Assuming of course that you would enjoy writing software for said domain.

------
jballanc
I think the elevator in my building is a perfect metaphor for New York
city...bear with me...

When we were first shown the building, all I noticed was that the walls of the
elevator were _covered_ in graffiti! The very picture of urban blight.

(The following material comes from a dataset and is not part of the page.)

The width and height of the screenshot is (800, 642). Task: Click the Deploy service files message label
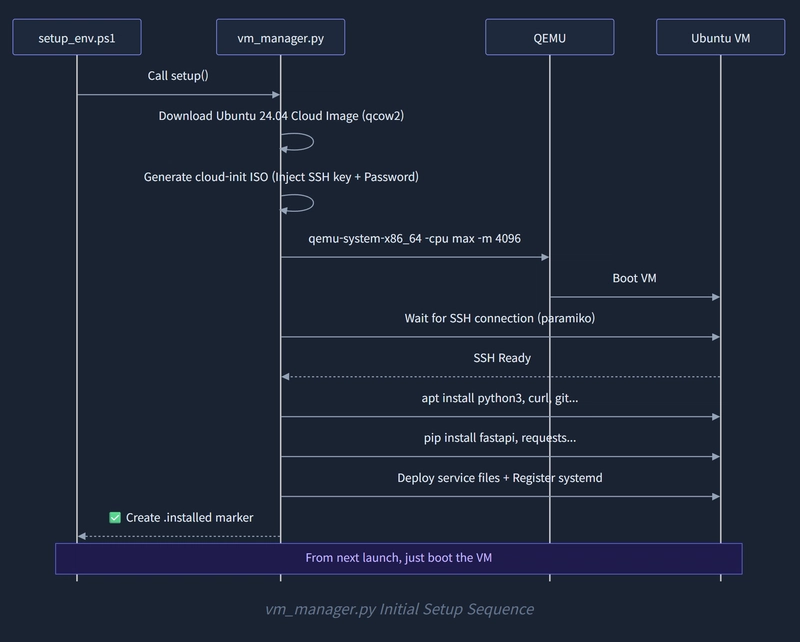pyautogui.click(x=500, y=478)
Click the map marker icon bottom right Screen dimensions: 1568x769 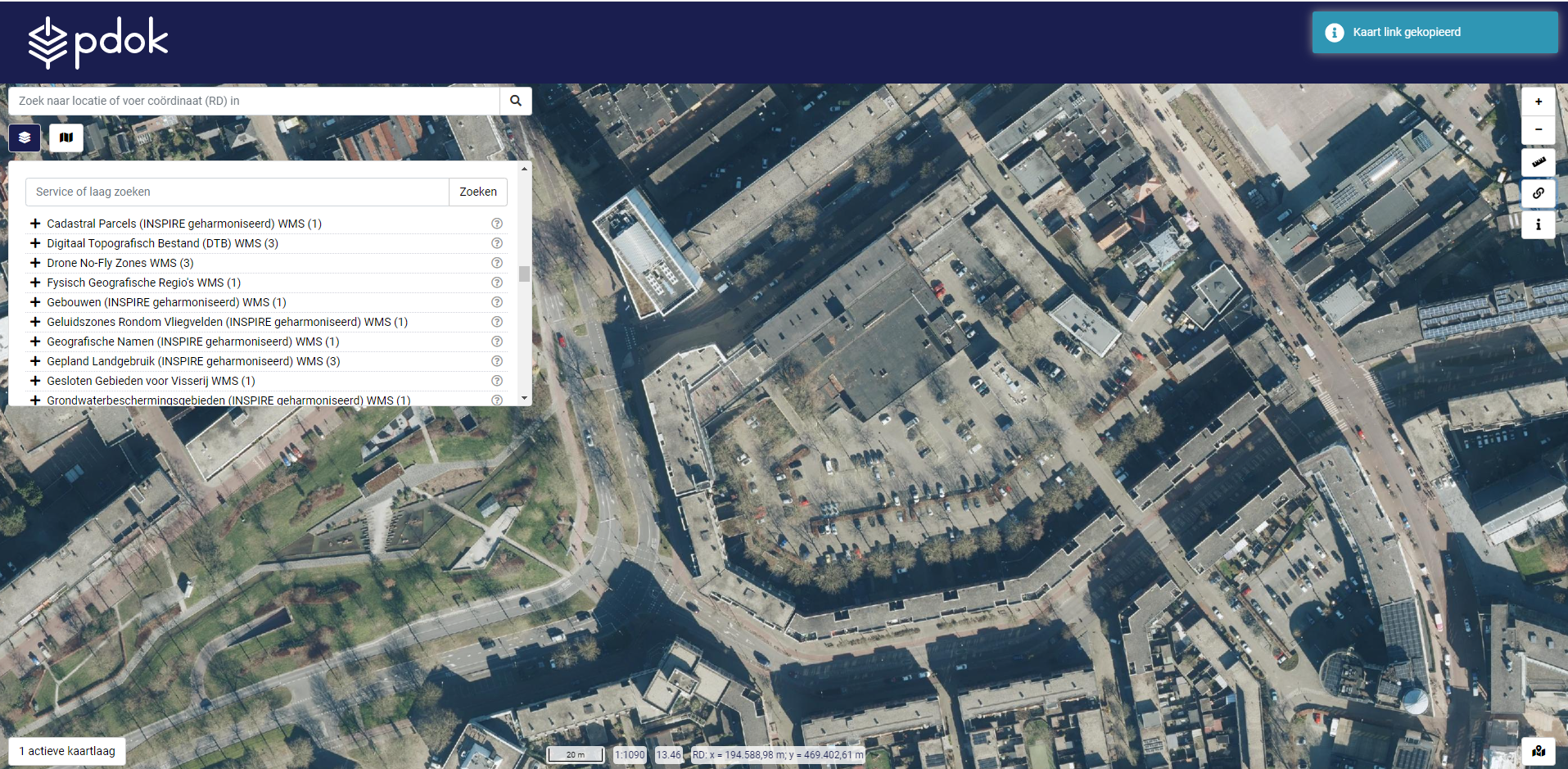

A couple of months after we moved in, I took a moment to actually read the
graffiti: "Bach!", "Ravel", "Beethoven sucks!", "Tchaikovsky 4 eva", and so
on. Turns out, we live 2 blocks from the Manhattan school of music.

------
cletus
My previous team was split between Mountain View and New York. We'd travel
back and forth. Don't get me wrong: I love the Bay Area. The weather for one
thing is simply heaven.

We'd often get into debates about this. My argument is that it is cheaper to
live in New York than the Bay Area. The main reason for this is that almost
anywhere you live in the Bay Area you will have a car. Between car payment,
insurance, gas and maintenance you will more than make up for any difference
in rent.

Your only real option to living without a car is to live in SF. That means an
hour commute _minimum_ each way every day (on the bus). Sometimes it can
double with traffic on the 101. You have to catch them when they're running
(4-6 times in the morning and evening?). Or if you don't have a bus option
it's Caltrain + bus. Caltrain runs every hour during the day (slightly more
often in peak hours).

Even if your bus has wifi and you can allegedly do work I'd rather not waste
2-3 hours of my life on it each day.

Compare this to New York. Areas around the office (Chelsea, Meatpacking,
West/Greenwich Village, Union Square) are expensive but I still have a second
story (true) one bedroom walkup 7 minutes walk from work for $2000/month.

A friend lives in Crown Heights in Brooklyn. Door to door will typically take
him ~35 minutes. His one bedroom is $1000/month. How far afield are you going
to have to go in SV to find a one bedroom for that price (or, worse, that
price including the car cost, even adjusting for spending $100/month on a
monthly metro card).

And I'd much rather rely on the Subway (or the commuter trains for that
matter) than anything in Norcal (although I found the combination of BART +
buses fine in SF even though I knew many people who complained about them).
It's like $2.25 to go anywhere in the city and it runs 24x7.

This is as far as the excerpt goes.